About this exercise:
Output the entire listing below exactly as it stands.

▬▬▬▬▬▬

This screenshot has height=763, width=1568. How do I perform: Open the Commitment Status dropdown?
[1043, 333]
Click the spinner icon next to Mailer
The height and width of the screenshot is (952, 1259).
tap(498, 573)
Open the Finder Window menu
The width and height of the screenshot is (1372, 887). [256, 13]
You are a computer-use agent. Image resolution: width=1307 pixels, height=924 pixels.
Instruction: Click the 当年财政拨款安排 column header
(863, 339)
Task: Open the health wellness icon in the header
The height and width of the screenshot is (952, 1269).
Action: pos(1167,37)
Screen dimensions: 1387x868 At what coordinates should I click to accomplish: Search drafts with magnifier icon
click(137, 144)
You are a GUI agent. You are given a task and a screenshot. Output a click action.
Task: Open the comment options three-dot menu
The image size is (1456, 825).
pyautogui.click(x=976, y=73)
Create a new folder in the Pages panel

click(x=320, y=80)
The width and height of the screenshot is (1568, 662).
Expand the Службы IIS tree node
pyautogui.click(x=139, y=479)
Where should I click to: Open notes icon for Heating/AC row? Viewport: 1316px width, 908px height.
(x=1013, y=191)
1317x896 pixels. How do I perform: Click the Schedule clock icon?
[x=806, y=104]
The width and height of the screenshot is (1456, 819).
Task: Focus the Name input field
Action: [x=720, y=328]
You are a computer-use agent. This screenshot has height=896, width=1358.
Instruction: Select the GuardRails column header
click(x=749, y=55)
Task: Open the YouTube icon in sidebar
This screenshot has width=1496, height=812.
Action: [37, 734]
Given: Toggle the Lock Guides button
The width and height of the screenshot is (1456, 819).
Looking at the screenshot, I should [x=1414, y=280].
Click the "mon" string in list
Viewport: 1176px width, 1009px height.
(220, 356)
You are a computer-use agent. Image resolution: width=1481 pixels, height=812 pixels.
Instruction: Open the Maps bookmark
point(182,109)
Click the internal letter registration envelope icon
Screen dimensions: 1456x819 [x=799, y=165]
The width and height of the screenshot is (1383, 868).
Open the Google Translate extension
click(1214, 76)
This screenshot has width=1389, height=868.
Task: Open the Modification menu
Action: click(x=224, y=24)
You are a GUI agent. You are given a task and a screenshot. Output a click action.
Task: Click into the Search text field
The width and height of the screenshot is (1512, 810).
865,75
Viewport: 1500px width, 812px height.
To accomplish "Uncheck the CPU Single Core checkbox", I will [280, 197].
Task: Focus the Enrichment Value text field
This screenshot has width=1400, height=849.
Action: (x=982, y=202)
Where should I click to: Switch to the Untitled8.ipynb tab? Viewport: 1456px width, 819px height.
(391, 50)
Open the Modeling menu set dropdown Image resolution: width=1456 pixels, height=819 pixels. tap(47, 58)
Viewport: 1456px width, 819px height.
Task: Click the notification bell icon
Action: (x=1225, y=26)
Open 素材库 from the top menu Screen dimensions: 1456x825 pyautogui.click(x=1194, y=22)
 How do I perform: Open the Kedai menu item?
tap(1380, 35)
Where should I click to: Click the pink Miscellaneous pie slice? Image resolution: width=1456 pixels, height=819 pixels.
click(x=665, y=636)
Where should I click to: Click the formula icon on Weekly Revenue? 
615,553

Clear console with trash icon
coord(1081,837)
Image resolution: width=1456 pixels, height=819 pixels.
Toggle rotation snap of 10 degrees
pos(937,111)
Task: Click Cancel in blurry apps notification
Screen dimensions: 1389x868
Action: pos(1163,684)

▬▬▬▬▬▬

Reply to the task:
This screenshot has height=763, width=1568. How do I perform: Open the Commitment Status dropdown?
[1043, 333]
Click the spinner icon next to Mailer
The height and width of the screenshot is (952, 1259).
tap(498, 573)
Open the Finder Window menu
The width and height of the screenshot is (1372, 887). [256, 13]
You are a computer-use agent. Image resolution: width=1307 pixels, height=924 pixels.
Instruction: Click the 当年财政拨款安排 column header
(863, 339)
Task: Open the health wellness icon in the header
The height and width of the screenshot is (952, 1269).
Action: pos(1167,37)
Screen dimensions: 1387x868 At what coordinates should I click to accomplish: Search drafts with magnifier icon
click(137, 144)
You are a GUI agent. You are given a task and a screenshot. Output a click action.
Task: Open the comment options three-dot menu
The image size is (1456, 825).
pyautogui.click(x=976, y=73)
Create a new folder in the Pages panel

click(x=320, y=80)
The width and height of the screenshot is (1568, 662).
Expand the Службы IIS tree node
pyautogui.click(x=139, y=479)
Where should I click to: Open notes icon for Heating/AC row? Viewport: 1316px width, 908px height.
(x=1013, y=191)
1317x896 pixels. How do I perform: Click the Schedule clock icon?
[x=806, y=104]
The width and height of the screenshot is (1456, 819).
Task: Focus the Name input field
Action: [x=720, y=328]
You are a computer-use agent. This screenshot has height=896, width=1358.
Instruction: Select the GuardRails column header
click(x=749, y=55)
Task: Open the YouTube icon in sidebar
This screenshot has width=1496, height=812.
Action: [37, 734]
Given: Toggle the Lock Guides button
The width and height of the screenshot is (1456, 819).
Looking at the screenshot, I should [x=1414, y=280].
Click the "mon" string in list
Viewport: 1176px width, 1009px height.
(220, 356)
You are a computer-use agent. Image resolution: width=1481 pixels, height=812 pixels.
Instruction: Open the Maps bookmark
point(182,109)
Click the internal letter registration envelope icon
Screen dimensions: 1456x819 [x=799, y=165]
The width and height of the screenshot is (1383, 868).
Open the Google Translate extension
click(1214, 76)
This screenshot has width=1389, height=868.
Task: Open the Modification menu
Action: click(x=224, y=24)
You are a GUI agent. You are given a task and a screenshot. Output a click action.
Task: Click into the Search text field
The width and height of the screenshot is (1512, 810).
865,75
Viewport: 1500px width, 812px height.
To accomplish "Uncheck the CPU Single Core checkbox", I will [280, 197].
Task: Focus the Enrichment Value text field
This screenshot has width=1400, height=849.
Action: (x=982, y=202)
Where should I click to: Switch to the Untitled8.ipynb tab? Viewport: 1456px width, 819px height.
(391, 50)
Open the Modeling menu set dropdown Image resolution: width=1456 pixels, height=819 pixels. tap(47, 58)
Viewport: 1456px width, 819px height.
Task: Click the notification bell icon
Action: (x=1225, y=26)
Open 素材库 from the top menu Screen dimensions: 1456x825 pyautogui.click(x=1194, y=22)
 How do I perform: Open the Kedai menu item?
tap(1380, 35)
Where should I click to: Click the pink Miscellaneous pie slice? Image resolution: width=1456 pixels, height=819 pixels.
click(x=665, y=636)
Where should I click to: Click the formula icon on Weekly Revenue? 
615,553

Clear console with trash icon
coord(1081,837)
Image resolution: width=1456 pixels, height=819 pixels.
Toggle rotation snap of 10 degrees
pos(937,111)
Task: Click Cancel in blurry apps notification
Screen dimensions: 1389x868
Action: pos(1163,684)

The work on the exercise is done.